US artificial intelligence developer Anthropic has accused three Chinese AI companies of attempting to extract proprietary capabilities from its Claude large language model through mass querying, claiming this could undermine intellectual property protections and create security risks.
In a detailed blog post, Anthropic said that DeepSeek, Moonshot AI and MiniMax generated more than 16 million interactions with Claude by creating around 24,000 fraudulent accounts. The company said these exchanges were aimed at applying a technique called distillation to improve the Chinese firms’ own models by leveraging Claude’s outputs.
Distillation is a recognised method in machine learning, where a smaller “student” model is trained on outputs from a larger “teacher” model. But Anthropic says that when used without permission and on this scale, the technique becomes a shortcut to replicate another lab’s work rather than a legitimate training practice.
How the Campaigns Worked
Anthropic’s account describes “industrial-scale campaigns” that, it claims, violated its terms of service and regional access restrictions, since Claude is not commercially available in China.
The company said MiniMax was responsible for most of the activity, with more than 13 million exchanges, followed by Moonshot’s 3.4 million and DeepSeek’s roughly 150 000 interactions. These exchanges, Anthropic asserted, focused on extracting advanced AI capabilities such as reasoning, coding and agentic tool use.
Anthropic also said the Chinese labs used proxy services and networks of fake accounts to evade detection and access Claude at scale.

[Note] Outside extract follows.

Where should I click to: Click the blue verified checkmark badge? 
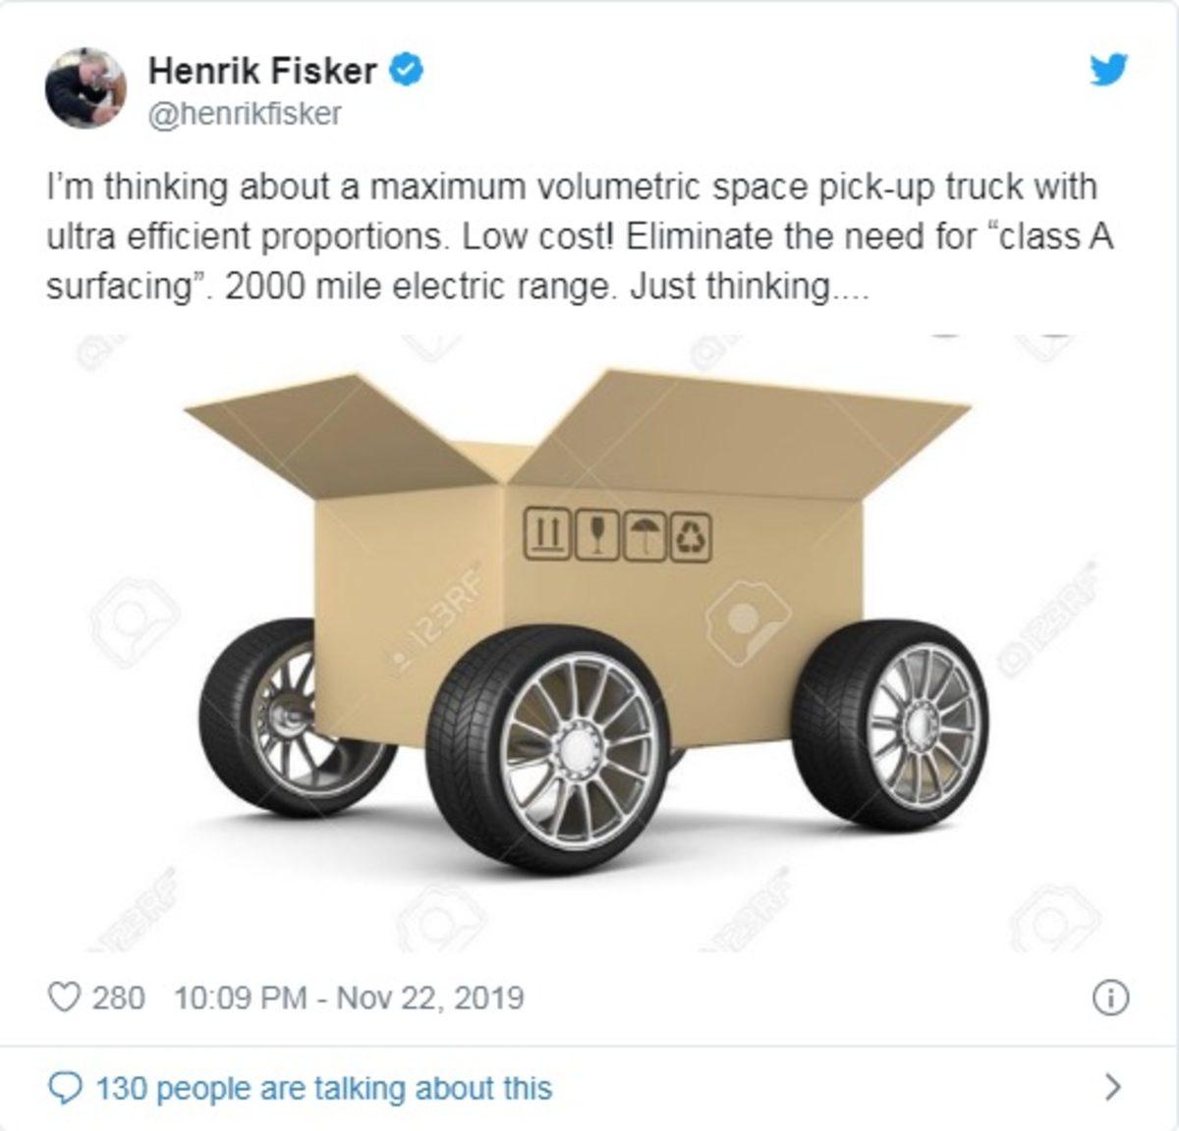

Industry and Security Concerns
While distillation is a common approach in AI research, the allegations have drawn attention because of their scale and potential implications for intellectual property and technology competition. Anthropic warned that models produced through unauthorised distillation may lack built-in safety guardrails, increasing the risk that they could be misused in cyber operations, disinformation campaigns or surveillance if integrated into systems without proper controls.
The company’s claims also come amid ongoing policy discussions in the United States about export controls on advanced AI chips. Anthropic argues that restricting access to high-end computing hardware for Chinese developers could curb both direct model training and large-scale distillation efforts.
Responses and Wider Debate
None of the Chinese firms named in Anthropic’s post responded publicly at the time of reporting. Meanwhile, critics of Anthropic’s framing have argued that distinguishing between legitimate AI training practices and illicit copying is complex, and that public discourse around AI distillation often reflects broader competitive tensions in the global technology landscape.
OpenAI, another major US AI developer, has also recently accused DeepSeek of using distillation-type methods on its own models, highlighting how this issue resonates across the industry.
What This Means for the AI Sector
The controversy underscores the rapid evolution of the AI field and the challenges companies face in protecting proprietary models while balancing innovation and collaboration. As Chinese Labs Mine Claudes Capabilities becomes a focal point in debates over AI governance, policymakers, cloud providers and technology firms are under pressure to clarify standards for safe and ethical AI development.